開高健

 帰りの電車の中で開高健の小説を読んでいると、主人公の日本人男性がパリの場末の酒場で女性に向かって酒に関する蘊蓄を傾けるシーンがありました。そこで男は次のように話します。

「教えてあげよう。これは知っといたほうがいいよ。どの酒でもそうだけど、口に入れたら、歯ぐきへまわしてしみこませるんだ。そこでしばしためらって本質が登場するのを待ち、かつ、眺める。歯ぐきはたいせつなんだよ。鑑定家が酒を飲むところを見てると頬っぺたがコブみたいにブクッとふくれるが、あれはこのためだ。これを、ぶどう酒を”噛む”という。・・・。それとね、うまいパンさえあればぶどう酒にさかなはいらないということ。」

 酒をまさか歯ぐきで味わうなんて、思いもよりませんでした。ワインぐらいのアルコール度数であればそういう飲み方も出来ましょうが、ストレートのウイスキーを歯ぐきへまわしたらヒリヒリしそうなので、いくらか加水した方が良さそうです。ビールは歯ぐきなんかへまわしているよりもとにかく一刻も早く喉へ流し込みたくなりそうです。日本酒なら上手くいきそうなので試してみたいです。

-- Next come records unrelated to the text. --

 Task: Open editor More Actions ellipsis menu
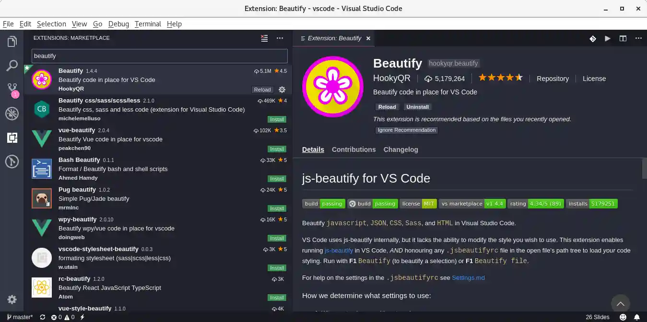pos(638,38)
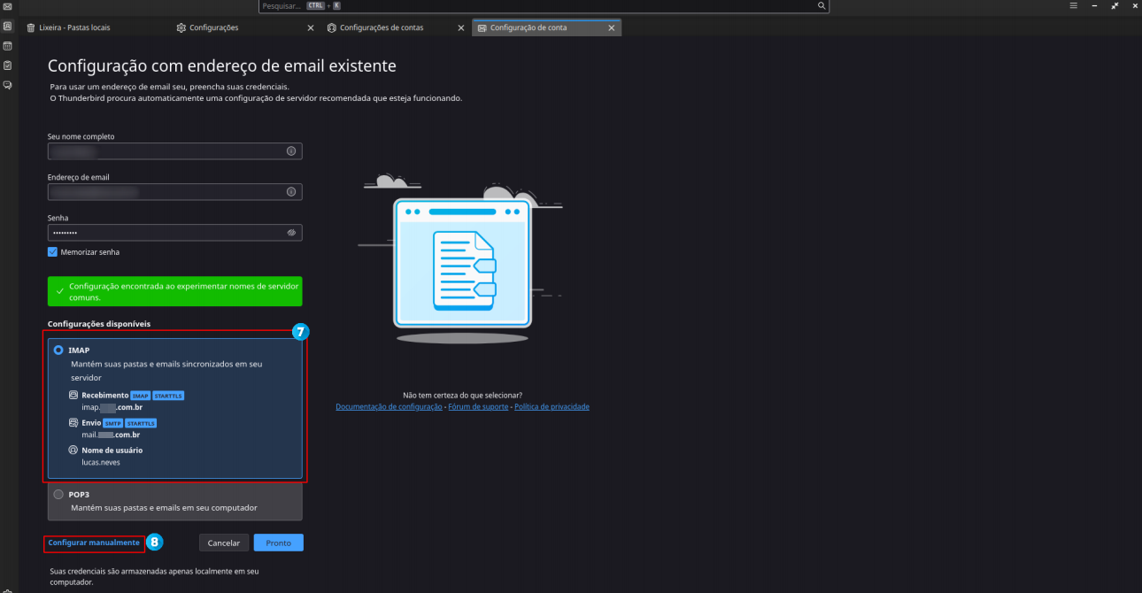Click the info icon in full name field
Viewport: 1142px width, 593px height.
(290, 151)
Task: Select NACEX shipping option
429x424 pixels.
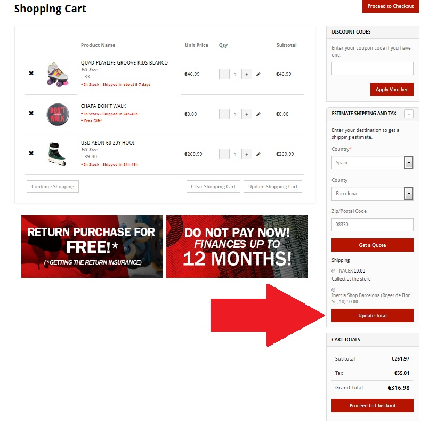Action: [333, 271]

 開高健が早くにお亡くなりになったことは知ってましたが、あらためてウィキペディアで調べてみたら58歳でした。若すぎるなぁ、もっと長生きしてもっとたくさんの作品を遺してほしかったです。彼が晩年の16年間を過ごした茅ヶ崎市開高健記念館というのがあって、そちらへは行ったことが無いのですが、9月26日(日)まで特別展が開催されているらしいので、出来れば期間中にそこを訪れたいのですが、このコロナ禍では難しいかなぁ・・・。